Items from a dataset:
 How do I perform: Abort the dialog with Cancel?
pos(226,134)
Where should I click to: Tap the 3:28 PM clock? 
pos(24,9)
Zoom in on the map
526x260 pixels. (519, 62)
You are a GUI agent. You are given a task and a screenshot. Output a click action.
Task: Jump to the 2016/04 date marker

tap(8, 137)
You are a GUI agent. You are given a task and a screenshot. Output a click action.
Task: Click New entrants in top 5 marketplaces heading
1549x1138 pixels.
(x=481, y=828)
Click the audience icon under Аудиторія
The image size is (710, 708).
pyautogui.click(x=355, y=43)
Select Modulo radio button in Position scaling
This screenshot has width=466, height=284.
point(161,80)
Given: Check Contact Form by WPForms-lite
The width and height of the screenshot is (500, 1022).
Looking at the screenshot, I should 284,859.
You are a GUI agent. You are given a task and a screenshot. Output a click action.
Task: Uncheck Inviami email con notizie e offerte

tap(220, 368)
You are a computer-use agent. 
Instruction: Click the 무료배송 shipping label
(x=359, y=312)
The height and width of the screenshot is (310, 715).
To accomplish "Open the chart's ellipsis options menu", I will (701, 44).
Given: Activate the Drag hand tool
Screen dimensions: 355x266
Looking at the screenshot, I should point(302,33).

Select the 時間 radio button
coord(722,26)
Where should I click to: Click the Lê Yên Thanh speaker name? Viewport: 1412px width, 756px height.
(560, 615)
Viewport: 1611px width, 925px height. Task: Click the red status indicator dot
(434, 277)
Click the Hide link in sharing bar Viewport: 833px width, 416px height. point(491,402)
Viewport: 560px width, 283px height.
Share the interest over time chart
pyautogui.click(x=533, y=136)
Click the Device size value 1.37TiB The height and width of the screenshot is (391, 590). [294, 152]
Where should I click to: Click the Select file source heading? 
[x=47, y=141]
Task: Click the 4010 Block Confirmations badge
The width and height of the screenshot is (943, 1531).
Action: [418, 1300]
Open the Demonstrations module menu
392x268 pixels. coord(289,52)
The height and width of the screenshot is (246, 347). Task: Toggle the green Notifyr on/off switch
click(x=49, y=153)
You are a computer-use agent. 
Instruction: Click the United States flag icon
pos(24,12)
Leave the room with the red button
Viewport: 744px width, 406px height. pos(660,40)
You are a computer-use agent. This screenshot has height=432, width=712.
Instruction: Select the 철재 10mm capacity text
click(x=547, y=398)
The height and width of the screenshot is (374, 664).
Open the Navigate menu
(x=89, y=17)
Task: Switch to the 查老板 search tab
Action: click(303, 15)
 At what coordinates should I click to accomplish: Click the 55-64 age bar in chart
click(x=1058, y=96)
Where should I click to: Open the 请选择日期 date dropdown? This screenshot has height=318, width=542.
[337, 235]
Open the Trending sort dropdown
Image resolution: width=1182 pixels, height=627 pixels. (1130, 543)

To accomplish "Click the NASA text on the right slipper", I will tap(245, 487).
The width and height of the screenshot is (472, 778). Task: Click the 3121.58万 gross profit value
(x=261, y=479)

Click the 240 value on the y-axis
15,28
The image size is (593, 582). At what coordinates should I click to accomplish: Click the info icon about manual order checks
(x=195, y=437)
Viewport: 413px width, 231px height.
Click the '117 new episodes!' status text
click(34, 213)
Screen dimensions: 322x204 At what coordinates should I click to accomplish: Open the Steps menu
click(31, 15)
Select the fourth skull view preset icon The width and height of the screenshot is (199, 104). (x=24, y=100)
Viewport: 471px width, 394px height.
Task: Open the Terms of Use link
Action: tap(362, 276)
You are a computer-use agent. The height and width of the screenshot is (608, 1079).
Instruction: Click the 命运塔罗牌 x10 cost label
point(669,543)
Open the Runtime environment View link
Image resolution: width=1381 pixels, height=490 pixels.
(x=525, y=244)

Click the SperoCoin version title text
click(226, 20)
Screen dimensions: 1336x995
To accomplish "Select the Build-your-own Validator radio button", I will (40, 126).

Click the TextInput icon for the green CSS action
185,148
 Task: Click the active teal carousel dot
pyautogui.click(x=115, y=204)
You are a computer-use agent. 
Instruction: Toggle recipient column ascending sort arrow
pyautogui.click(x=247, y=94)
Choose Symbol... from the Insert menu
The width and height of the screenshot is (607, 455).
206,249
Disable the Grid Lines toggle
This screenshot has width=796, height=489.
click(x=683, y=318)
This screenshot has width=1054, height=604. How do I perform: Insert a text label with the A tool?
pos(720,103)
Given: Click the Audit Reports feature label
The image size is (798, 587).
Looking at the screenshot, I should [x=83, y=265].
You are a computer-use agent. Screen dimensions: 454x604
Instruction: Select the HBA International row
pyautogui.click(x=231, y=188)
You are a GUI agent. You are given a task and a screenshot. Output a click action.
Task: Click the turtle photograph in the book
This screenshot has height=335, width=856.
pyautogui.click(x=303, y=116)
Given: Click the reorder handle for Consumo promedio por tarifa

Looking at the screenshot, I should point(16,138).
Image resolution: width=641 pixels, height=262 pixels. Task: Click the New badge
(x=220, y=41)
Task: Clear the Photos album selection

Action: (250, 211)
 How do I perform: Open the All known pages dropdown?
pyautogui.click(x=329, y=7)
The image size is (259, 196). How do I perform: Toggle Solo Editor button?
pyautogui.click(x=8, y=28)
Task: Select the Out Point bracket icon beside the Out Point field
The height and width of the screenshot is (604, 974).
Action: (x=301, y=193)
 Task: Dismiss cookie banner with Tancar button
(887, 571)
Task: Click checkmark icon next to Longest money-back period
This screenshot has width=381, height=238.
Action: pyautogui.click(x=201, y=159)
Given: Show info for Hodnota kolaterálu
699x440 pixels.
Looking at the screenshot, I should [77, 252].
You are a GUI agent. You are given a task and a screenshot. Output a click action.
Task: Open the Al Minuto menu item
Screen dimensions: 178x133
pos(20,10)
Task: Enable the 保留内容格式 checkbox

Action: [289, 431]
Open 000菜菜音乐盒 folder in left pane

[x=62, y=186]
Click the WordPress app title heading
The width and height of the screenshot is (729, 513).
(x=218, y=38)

GOAL OF THE EXERCISE:
What you should produce is an exact retyping of every line above.

WRITTEN SOLUTION:
 How do I perform: Abort the dialog with Cancel?
pos(226,134)
Where should I click to: Tap the 3:28 PM clock? 
pos(24,9)
Zoom in on the map
526x260 pixels. (519, 62)
You are a GUI agent. You are given a task and a screenshot. Output a click action.
Task: Jump to the 2016/04 date marker

tap(8, 137)
You are a GUI agent. You are given a task and a screenshot. Output a click action.
Task: Click New entrants in top 5 marketplaces heading
1549x1138 pixels.
(x=481, y=828)
Click the audience icon under Аудиторія
The image size is (710, 708).
pyautogui.click(x=355, y=43)
Select Modulo radio button in Position scaling
This screenshot has width=466, height=284.
point(161,80)
Given: Check Contact Form by WPForms-lite
The width and height of the screenshot is (500, 1022).
Looking at the screenshot, I should 284,859.
You are a GUI agent. You are given a task and a screenshot. Output a click action.
Task: Uncheck Inviami email con notizie e offerte

tap(220, 368)
You are a computer-use agent. 
Instruction: Click the 무료배송 shipping label
(x=359, y=312)
The height and width of the screenshot is (310, 715).
To accomplish "Open the chart's ellipsis options menu", I will (701, 44).
Given: Activate the Drag hand tool
Screen dimensions: 355x266
Looking at the screenshot, I should point(302,33).

Select the 時間 radio button
coord(722,26)
Where should I click to: Click the Lê Yên Thanh speaker name? Viewport: 1412px width, 756px height.
(560, 615)
Viewport: 1611px width, 925px height. Task: Click the red status indicator dot
(434, 277)
Click the Hide link in sharing bar Viewport: 833px width, 416px height. point(491,402)
Viewport: 560px width, 283px height.
Share the interest over time chart
pyautogui.click(x=533, y=136)
Click the Device size value 1.37TiB The height and width of the screenshot is (391, 590). [294, 152]
Where should I click to: Click the Select file source heading? 
[x=47, y=141]
Task: Click the 4010 Block Confirmations badge
The width and height of the screenshot is (943, 1531).
Action: [418, 1300]
Open the Demonstrations module menu
392x268 pixels. coord(289,52)
The height and width of the screenshot is (246, 347). Task: Toggle the green Notifyr on/off switch
click(x=49, y=153)
You are a computer-use agent. 
Instruction: Click the United States flag icon
pos(24,12)
Leave the room with the red button
Viewport: 744px width, 406px height. pos(660,40)
You are a computer-use agent. This screenshot has height=432, width=712.
Instruction: Select the 철재 10mm capacity text
click(x=547, y=398)
The height and width of the screenshot is (374, 664).
Open the Navigate menu
(x=89, y=17)
Task: Switch to the 查老板 search tab
Action: click(303, 15)
 At what coordinates should I click to accomplish: Click the 55-64 age bar in chart
click(x=1058, y=96)
Where should I click to: Open the 请选择日期 date dropdown? This screenshot has height=318, width=542.
[337, 235]
Open the Trending sort dropdown
Image resolution: width=1182 pixels, height=627 pixels. (1130, 543)

To accomplish "Click the NASA text on the right slipper", I will tap(245, 487).
The width and height of the screenshot is (472, 778). Task: Click the 3121.58万 gross profit value
(x=261, y=479)

Click the 240 value on the y-axis
15,28
The image size is (593, 582). At what coordinates should I click to accomplish: Click the info icon about manual order checks
(x=195, y=437)
Viewport: 413px width, 231px height.
Click the '117 new episodes!' status text
click(34, 213)
Screen dimensions: 322x204 At what coordinates should I click to accomplish: Open the Steps menu
click(31, 15)
Select the fourth skull view preset icon The width and height of the screenshot is (199, 104). (x=24, y=100)
Viewport: 471px width, 394px height.
Task: Open the Terms of Use link
Action: tap(362, 276)
You are a computer-use agent. The height and width of the screenshot is (608, 1079).
Instruction: Click the 命运塔罗牌 x10 cost label
point(669,543)
Open the Runtime environment View link
Image resolution: width=1381 pixels, height=490 pixels.
(x=525, y=244)

Click the SperoCoin version title text
click(226, 20)
Screen dimensions: 1336x995
To accomplish "Select the Build-your-own Validator radio button", I will (40, 126).

Click the TextInput icon for the green CSS action
185,148
 Task: Click the active teal carousel dot
pyautogui.click(x=115, y=204)
You are a computer-use agent. 
Instruction: Toggle recipient column ascending sort arrow
pyautogui.click(x=247, y=94)
Choose Symbol... from the Insert menu
The width and height of the screenshot is (607, 455).
206,249
Disable the Grid Lines toggle
This screenshot has width=796, height=489.
click(x=683, y=318)
This screenshot has width=1054, height=604. How do I perform: Insert a text label with the A tool?
pos(720,103)
Given: Click the Audit Reports feature label
The image size is (798, 587).
Looking at the screenshot, I should [x=83, y=265].
You are a computer-use agent. Screen dimensions: 454x604
Instruction: Select the HBA International row
pyautogui.click(x=231, y=188)
You are a GUI agent. You are given a task and a screenshot. Output a click action.
Task: Click the turtle photograph in the book
This screenshot has height=335, width=856.
pyautogui.click(x=303, y=116)
Given: Click the reorder handle for Consumo promedio por tarifa

Looking at the screenshot, I should point(16,138).
Image resolution: width=641 pixels, height=262 pixels. Task: Click the New badge
(x=220, y=41)
Task: Clear the Photos album selection

Action: (250, 211)
 How do I perform: Open the All known pages dropdown?
pyautogui.click(x=329, y=7)
The image size is (259, 196). How do I perform: Toggle Solo Editor button?
pyautogui.click(x=8, y=28)
Task: Select the Out Point bracket icon beside the Out Point field
The height and width of the screenshot is (604, 974).
Action: (x=301, y=193)
 Task: Dismiss cookie banner with Tancar button
(887, 571)
Task: Click checkmark icon next to Longest money-back period
This screenshot has width=381, height=238.
Action: pyautogui.click(x=201, y=159)
Given: Show info for Hodnota kolaterálu
699x440 pixels.
Looking at the screenshot, I should [77, 252].
You are a GUI agent. You are given a task and a screenshot. Output a click action.
Task: Open the Al Minuto menu item
Screen dimensions: 178x133
pos(20,10)
Task: Enable the 保留内容格式 checkbox

Action: [289, 431]
Open 000菜菜音乐盒 folder in left pane

[x=62, y=186]
Click the WordPress app title heading
The width and height of the screenshot is (729, 513).
(x=218, y=38)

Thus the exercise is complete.